1,000 people died of Covid-19 in 1 day, on track to hit 1 million new cases in 2 weeks

The US is heading in the wrong direction with Covid-19   

1000 deaths in a day, US leading to wrong direction
1000 deaths in a day, the US leading to the wrong direction

The US is heading in the wrong direction with Covid-19 numbers, and it’s doing so with astonishing speed. Just after 1,000 people died in a single day, the country is about to reach 4 million Covid-19 cases.

To put that in perspective, the first reported case came on January 21. After 99 days, 1 million Americans became infected. It took just 43 days after that to reach 2 million cases and 28 days later, on July 8, the US reached 3 million cases. The 4 millionth case could come just two weeks after that.

As of Wednesday morning, more than 3.9 million people had been infected across the US, and more than 142,000 have died, according to data from Johns Hopkins University. Some states are reporting record-breaking numbers of new cases. More governors are requiring masks, and dozens of hospitals are out of ICU beds.

At least 27 states have either halted or rolled back their reopenings to try to get a grip on the virus for the first time in three months, President Donald Trump gave a public Covid-19 update from the White House briefing room Tuesday and said his administration is ‘developing a strategy.’

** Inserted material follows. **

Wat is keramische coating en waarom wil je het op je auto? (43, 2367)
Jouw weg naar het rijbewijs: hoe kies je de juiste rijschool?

He said the pandemic will likely ‘get worse before it gets better,’ echoing earlier predictions made by the US Centers for Disease Control and Prevention. Last week, CDC Director Dr. Robert Redfield said the fall and winter will likely be ‘one of the most difficult times that we’ve experienced in American public health.’

Good news on Vaccine 

vaccine might be publicly available by early 2021.    
vaccine might be publicly available by early 2021.    

Several vaccine trials are progressing well, and researchers say a vaccine might be publicly available by early 2021.

And any Covid-19 vaccine that’s sponsored by the US government will be free or affordable for the American public, Health and Human Services Secretary Alex Azar told CNBC on Wednesday.